In [107]:
import whisper
import cv2
from typing import List
from langchain.text_splitter import RecursiveCharacterTextSplitter
from langchain.vectorstores import Chroma
from langchain.embeddings import HuggingFaceEmbeddings
from langchain.docstore.document import Document
import warnings
import pickle

import chromadb
from chromadb.api.segment import API
import os
from dotenv import load_dotenv
from chromadb.config import Settings
from langchain.vectorstores import Chroma

In [28]:
CHROMA_SETTINGS = Settings(
        persist_directory='db',
        anonymized_telemetry=False
)

In [29]:
from langchain.document_loaders.base import BaseLoader, Document
from langchain.document_loaders import (
    CSVLoader,
    EverNoteLoader,
    PyMuPDFLoader,
    TextLoader,
    UnstructuredEmailLoader,
    UnstructuredEPubLoader,
    UnstructuredHTMLLoader,
    UnstructuredMarkdownLoader,
    UnstructuredODTLoader,
    UnstructuredPowerPointLoader,
    UnstructuredWordDocumentLoader,
)

In [30]:
class CustomVideoLoader(BaseLoader):
    def __init__(self, file_path, model = 'base'):
        import whisper
        
        self.file_path = file_path
        if model.strip().lower() in whisper.available_models():
            self.model = whisper.load_model(model)
            
        else:
            raise ValueError(
                f"{model} is not available. "
                "Please select one of the following models.\n"
                f"{whisper.available_models()}")
        
    @staticmethod
    def __timestamp__(t):
        
        hours, minutes = divmod(int(t),3600)
        minutes, seconds = divmod(minutes, 60)

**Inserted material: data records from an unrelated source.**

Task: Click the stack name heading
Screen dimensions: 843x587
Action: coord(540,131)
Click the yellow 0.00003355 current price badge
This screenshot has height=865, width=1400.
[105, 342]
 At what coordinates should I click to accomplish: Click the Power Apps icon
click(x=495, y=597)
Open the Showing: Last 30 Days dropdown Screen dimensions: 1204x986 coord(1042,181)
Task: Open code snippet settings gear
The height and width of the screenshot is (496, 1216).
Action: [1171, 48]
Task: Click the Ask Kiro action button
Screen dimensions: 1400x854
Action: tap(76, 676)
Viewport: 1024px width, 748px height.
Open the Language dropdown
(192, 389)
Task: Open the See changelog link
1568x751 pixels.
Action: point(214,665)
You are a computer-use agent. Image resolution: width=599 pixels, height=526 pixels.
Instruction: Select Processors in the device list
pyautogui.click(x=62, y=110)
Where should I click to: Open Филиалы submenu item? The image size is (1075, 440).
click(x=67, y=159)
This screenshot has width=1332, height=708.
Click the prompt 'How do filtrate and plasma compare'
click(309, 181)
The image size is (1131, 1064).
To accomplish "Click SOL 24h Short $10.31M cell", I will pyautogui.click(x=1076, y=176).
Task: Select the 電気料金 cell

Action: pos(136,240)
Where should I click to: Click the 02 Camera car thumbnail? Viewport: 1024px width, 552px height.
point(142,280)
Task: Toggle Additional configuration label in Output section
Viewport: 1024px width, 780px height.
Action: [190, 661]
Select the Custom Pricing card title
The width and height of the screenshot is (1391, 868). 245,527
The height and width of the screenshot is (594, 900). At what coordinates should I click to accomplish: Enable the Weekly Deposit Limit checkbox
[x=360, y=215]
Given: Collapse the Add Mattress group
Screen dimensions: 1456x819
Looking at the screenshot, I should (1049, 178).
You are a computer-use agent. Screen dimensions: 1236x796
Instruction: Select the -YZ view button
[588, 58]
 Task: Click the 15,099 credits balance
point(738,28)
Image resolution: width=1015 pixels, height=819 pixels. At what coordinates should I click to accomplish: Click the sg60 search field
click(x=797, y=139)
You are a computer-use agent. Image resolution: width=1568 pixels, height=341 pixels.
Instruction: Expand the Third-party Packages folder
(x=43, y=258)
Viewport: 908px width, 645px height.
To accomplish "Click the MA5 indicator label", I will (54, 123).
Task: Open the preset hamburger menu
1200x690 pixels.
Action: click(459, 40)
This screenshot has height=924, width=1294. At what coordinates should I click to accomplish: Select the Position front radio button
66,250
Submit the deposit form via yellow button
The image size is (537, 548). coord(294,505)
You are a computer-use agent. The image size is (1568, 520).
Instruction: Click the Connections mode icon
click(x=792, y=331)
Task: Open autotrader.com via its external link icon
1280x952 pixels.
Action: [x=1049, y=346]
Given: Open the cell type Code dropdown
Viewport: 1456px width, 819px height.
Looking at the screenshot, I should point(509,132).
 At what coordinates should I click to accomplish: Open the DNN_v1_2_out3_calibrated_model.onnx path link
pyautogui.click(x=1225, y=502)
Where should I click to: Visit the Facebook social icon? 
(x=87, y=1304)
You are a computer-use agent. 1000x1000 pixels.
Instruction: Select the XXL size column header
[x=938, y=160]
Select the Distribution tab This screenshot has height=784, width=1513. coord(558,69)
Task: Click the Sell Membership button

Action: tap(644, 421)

        hours, minutes, seconds = str(hours).zfill(2), str(minutes).zfill(2), str(seconds).zfill(2)
        return f"{hours}:{minutes}:{seconds}"

    def load(self):
        text = ""
        result = self.model.transcribe(self.file_path)
        for line in result['segments']:
            text += f"{self.__timestamp__(line['start'])}-{self.__timestamp__(line['end'])} || {line['text']}\n"
        metadata = {"source": self.file_path}
        return [Document(page_content=text, metadata=metadata)]

In [31]:
class CustomEmailLoader(UnstructuredEmailLoader):
    """Wrapper to fallback to text/plain when default does not work"""

    def load(self):
        """Wrapper adding fallback for elm without html"""
        try:
            try:
                doc = UnstructuredEmailLoader.load(self)
            except ValueError as e:
                if 'text/html content not found in email' in str(e):
                    # Try plain text
                    self.unstructured_kwargs["content_source"]="text/plain"
                    doc = UnstructuredEmailLoader.load(self)
                else:
                    raise 
        except Exception as e:
            # Add file_path to exception message
            raise type(e)(f"{self.file_path}: {e}") from e

        return doc

In [13]:
# Map file extensions to document loaders and their arguments
LOADER_MAPPING = {
    ".csv": (CSVLoader, {"encoding": "utf8"}),
    ".doc": (UnstructuredWordDocumentLoader, {}),
    ".docx": (UnstructuredWordDocumentLoader, {}),
    ".enex": (EverNoteLoader, {}),
    ".eml": (CustomEmailLoader, {}),
    ".epub": (UnstructuredEPubLoader, {}),
    ".html": (UnstructuredHTMLLoader, {}),
    ".md": (UnstructuredMarkdownLoader, {}),
    ".odt": (UnstructuredODTLoader, {}),
    ".pdf": (PyMuPDFLoader, {}),
    ".ppt": (UnstructuredPowerPointLoader, {}),
    ".pptx": (UnstructuredPowerPointLoader, {}),
    ".txt": (TextLoader, {"encoding": "utf8"}),
    ".mp4": (CustomVideoLoader, {"model":'base'}),
    ".mp3": (CustomVideoLoader, {"model":'base'})
}

In [14]:
model = CustomVideoLoader(r'C:\Users\hotal\Downloads\OpenAI_DevDay.mp4', model = 'base')

In [15]:
data = model.load()

In [18]:
#print(data[0].page_content)

In [103]:

def load_single_document(file_path: str) -> List[Document]:
    ext = "." + file_path.split(".")[-1].lower()
    if ext in LOADER_MAPPING:
        loader_class, loader_args = LOADER_MAPPING[ext]
        loader = loader_class(file_path, **loader_args)
        return loader.load()
    else:
        print(f"Unsupported file extension: '{ext}'\n"
              "Skipping file")
        

def load_documents(source_dir: str, ignored_files: List[str] = [], loaded_file_set_file: str = "loaded_files.pkl") -> List[Document]:
    """
    Loads all documents from the source documents directory, ignoring specified files and skipping already loaded files
    """
    # Load existing set of loaded files
    loaded_files = set()
    if os.path.exists(loaded_file_set_file):
        with open(loaded_file_set_file, 'rb') as f:
            loaded_files = pickle.load(f)

    all_files = []
    
    for foldername, subfolders, filenames in os.walk(source_dir):
        for ext in LOADER_MAPPING:
            all_files.extend([
                os.path.join(foldername, filename)
                for filename in filenames
                if filename.lower().endswith(ext.lower()) or filename.upper().endswith(ext.upper())
            ])
    
    # Filter out ignored files and already loaded files
    filtered_files = [file_path for file_path in all_files if file_path not in ignored_files and file_path not in loaded_files]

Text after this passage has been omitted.